Lack of health insurance coverage for transgender individuals is rooted in stigma. Hormone treatment is regularly covered for cisgender people (e.g., menopausal cisgender women or older cisgender men with decreased testosterone levels). Transgender people are often denied surgical procedures routinely available to cisgender people. For example, most insurance policies cover chest surgery for cisgender men with gynecomastia, even though this procedure is largely about the man’s emotional sense of “gender congruence” and not a physical health risk.

In the past 5 to 10 years, more health insurance policies have begun to include trans-related medical care, generally in larger corporations and educational institutions who are able to write their own policies. A few states have mandated this coverage from both private and public insurers. However, the vast majority of trans youth across the U.S remained unable to access transition-related medical treatments that WPATH (2012) considers medically necessary for transgender people. Youth in child welfare and juvenile justice have routinely been denied trans-related medical care.

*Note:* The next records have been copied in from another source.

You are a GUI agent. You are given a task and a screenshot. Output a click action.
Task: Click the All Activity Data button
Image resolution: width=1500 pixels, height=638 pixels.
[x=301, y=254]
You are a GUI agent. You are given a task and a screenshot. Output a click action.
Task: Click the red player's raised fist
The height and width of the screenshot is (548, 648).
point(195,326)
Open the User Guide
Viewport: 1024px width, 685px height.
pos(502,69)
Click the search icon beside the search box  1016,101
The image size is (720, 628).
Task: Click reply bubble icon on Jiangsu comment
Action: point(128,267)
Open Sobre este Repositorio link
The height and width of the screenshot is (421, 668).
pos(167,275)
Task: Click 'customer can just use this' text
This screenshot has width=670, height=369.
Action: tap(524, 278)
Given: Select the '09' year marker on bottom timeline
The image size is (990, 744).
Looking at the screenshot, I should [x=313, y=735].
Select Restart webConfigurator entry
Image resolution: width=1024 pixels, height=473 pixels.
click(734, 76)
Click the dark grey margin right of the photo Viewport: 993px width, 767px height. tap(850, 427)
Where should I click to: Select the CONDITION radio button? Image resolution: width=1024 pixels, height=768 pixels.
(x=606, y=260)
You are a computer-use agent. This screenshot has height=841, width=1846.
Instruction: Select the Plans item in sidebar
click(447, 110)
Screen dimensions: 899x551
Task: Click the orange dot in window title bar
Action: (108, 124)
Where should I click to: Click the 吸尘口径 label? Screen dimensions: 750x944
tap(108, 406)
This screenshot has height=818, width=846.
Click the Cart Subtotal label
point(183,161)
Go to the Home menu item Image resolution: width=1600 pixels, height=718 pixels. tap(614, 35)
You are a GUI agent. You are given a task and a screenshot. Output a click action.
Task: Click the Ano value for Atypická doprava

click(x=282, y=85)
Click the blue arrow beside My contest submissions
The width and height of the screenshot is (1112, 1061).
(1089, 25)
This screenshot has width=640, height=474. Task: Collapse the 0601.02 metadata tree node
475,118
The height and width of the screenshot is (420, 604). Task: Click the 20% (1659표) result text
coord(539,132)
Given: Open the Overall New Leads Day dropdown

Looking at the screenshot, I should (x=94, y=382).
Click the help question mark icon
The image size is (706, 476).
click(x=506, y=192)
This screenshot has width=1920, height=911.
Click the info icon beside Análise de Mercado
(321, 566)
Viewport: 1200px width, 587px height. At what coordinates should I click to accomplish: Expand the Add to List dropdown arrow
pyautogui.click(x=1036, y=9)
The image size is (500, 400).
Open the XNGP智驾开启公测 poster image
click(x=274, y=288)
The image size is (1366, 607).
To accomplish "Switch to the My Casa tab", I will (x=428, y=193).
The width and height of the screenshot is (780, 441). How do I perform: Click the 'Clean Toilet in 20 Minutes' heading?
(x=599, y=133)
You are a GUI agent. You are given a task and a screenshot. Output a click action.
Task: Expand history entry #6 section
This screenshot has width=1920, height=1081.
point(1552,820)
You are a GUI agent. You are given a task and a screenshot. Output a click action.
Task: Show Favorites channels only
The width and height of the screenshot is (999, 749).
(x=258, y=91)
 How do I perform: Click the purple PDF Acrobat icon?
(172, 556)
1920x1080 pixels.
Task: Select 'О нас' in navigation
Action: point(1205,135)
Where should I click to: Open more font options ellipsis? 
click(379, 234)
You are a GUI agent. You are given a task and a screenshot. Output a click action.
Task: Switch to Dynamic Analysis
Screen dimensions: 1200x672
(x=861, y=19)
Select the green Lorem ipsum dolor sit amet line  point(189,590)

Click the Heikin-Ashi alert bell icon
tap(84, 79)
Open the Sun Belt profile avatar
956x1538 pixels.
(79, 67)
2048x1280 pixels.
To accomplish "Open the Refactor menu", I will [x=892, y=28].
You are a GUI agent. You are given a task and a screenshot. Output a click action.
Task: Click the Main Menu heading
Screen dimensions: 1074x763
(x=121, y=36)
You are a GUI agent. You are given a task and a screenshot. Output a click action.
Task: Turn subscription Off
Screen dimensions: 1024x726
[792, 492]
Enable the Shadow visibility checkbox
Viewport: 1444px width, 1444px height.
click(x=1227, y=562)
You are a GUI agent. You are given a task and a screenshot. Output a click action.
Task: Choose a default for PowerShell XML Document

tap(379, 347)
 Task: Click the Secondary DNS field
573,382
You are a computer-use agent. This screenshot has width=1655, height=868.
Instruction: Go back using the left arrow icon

However, in May 2016, the U.S. Department of Health and Human Services (HHS) issued a document with final regulations clarifying many aspects of the 2010 Affordable Care Act (ACA). These guidelines are clear that discrimination against transgender people within healthcare is no longer legal. All health insurers receiving federal funds—most private insurers, state Medicaid, the Indian Health Service, and CHIP (Children’s Health Insurance Program) programs—must now provide transgender-related medical care in the same way they cover any other medical care. Insurers are no longer legally able to categorically deny a medical procedure simply because the member is transgender or because the procedure is related to a medical transition (National Center for Transgender Equality, 2016). While other factors continue to limit access to medical care for transgender youth, health insurance coverage is becoming less of a barrier in light of the HHS ruling.